Director: Wolgang Petersen. 1993. EE.UU. Color
Intérpretes: Clint Estwood, John Malkovich, Rene Russo, Dylan McDermott

Frank Horrigan (Clint Eastwood) es un agente del Servicio Secreto volcado en su trabajo. A punto de jubilarse, todavía vive obsesionado por el fallo que tuvo en su primera misión presidencial: proteger a John F. Kenedy durante su visita a Dallas en noviembre de 1963. Treinta años después, acepta una última misión que despertará en él dolorosos recuerdos: coordinar la protección del actual dirigente durante su campaña para la reelección. En esta ocasión, deberá trabajar junto a la atractiva agente Lilly Raines (Rene Russo) con la que, además, iniciará una relación sentimental. En estas circunstancias, un obsesionado psicópata, que trabajó para la CIA y conoce a la perfección todos sus secretos, Mitch Leary (John Malkovich), se pone en contacto con Frank para anunciarle su intención de matar al presidente. Entonces, el agente iniciará una angustiosa carrera contrarreloj para proteger la vida del hombre más poderoso de la tierra.


Thriller típico sobre conspiraciones para matar al presidente de Estados Unidos, esta vez protagonizado por un agente del servicio secreto en horas bajas, interpretado por Clint Eastwood, en un papel hecho a su medida: un tipo malcarado, seco, con ínfulas de salvador del mundo y en esta ocasión incluso hasta ligón.

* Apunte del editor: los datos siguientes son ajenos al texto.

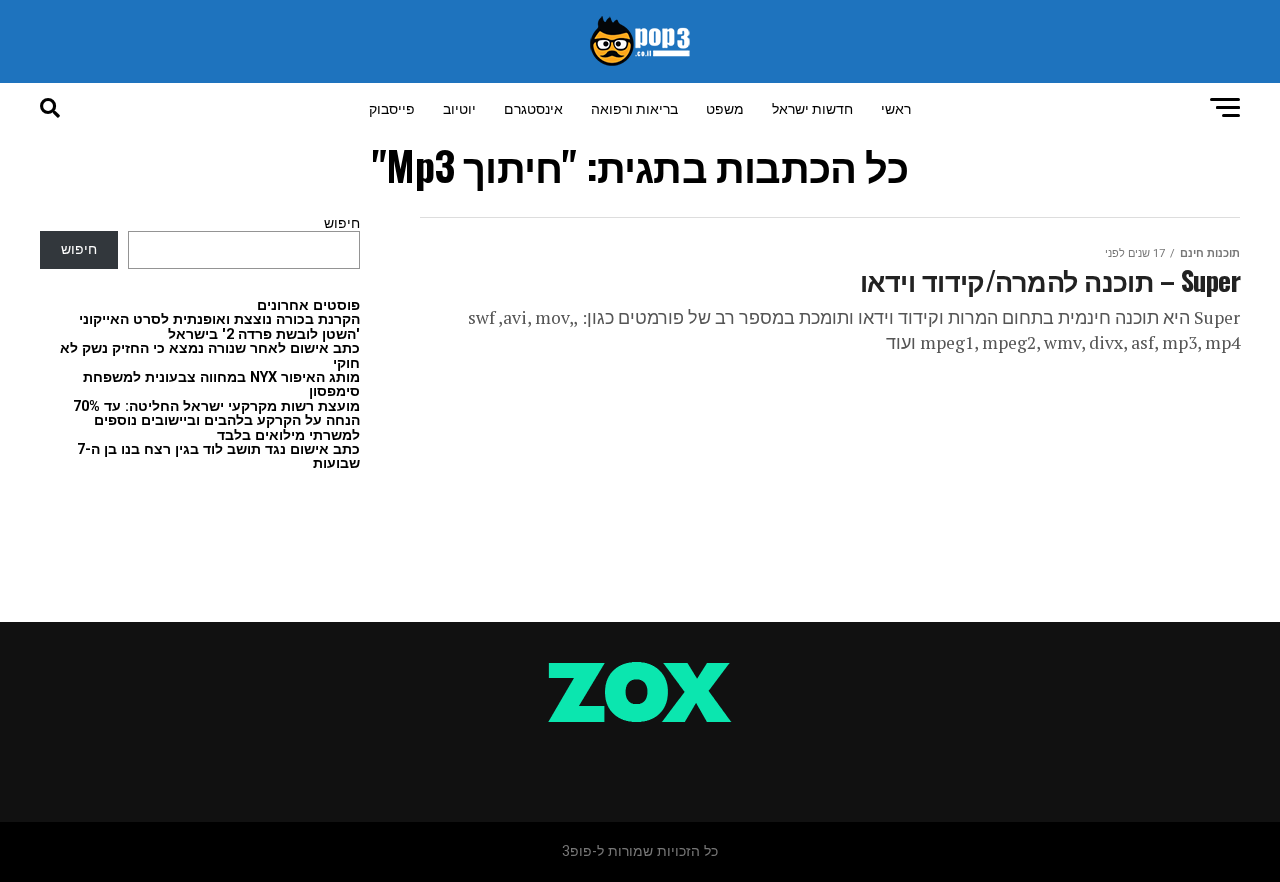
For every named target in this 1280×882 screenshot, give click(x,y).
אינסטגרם (533, 107)
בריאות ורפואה (634, 107)
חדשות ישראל (812, 107)
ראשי (896, 107)
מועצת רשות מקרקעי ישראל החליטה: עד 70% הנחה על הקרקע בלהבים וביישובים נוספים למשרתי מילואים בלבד (216, 421)
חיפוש (342, 223)
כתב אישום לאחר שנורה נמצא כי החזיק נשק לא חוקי (210, 355)
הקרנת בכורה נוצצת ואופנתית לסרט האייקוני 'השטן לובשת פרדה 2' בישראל (219, 326)
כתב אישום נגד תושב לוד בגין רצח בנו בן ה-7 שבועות (218, 456)
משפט (725, 107)
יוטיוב (459, 107)
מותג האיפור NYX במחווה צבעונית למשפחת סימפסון (221, 384)
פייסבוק (392, 107)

A lo que nos tiene acostumbrados.
Eastwood vuelve a demostrar por qué es uno de los mejores actores del momento, aunque ello signifique -y más en esta clase de películas que hace en las que encarna a un policía- que su personaje sea demasiado parecido al de Harry Callahan.
No obstante, Eastwood se deja acompañar por dos grandes actores como John Malkovich que compone un buen “villano” y la ahora alicaída Rene Russo, que aportan su granito de arena a la película.
Sin embargo, la película resulta entretenida, interesante y la fotografía es impresionante. Lo más flojo reside en la dirección de Petersen.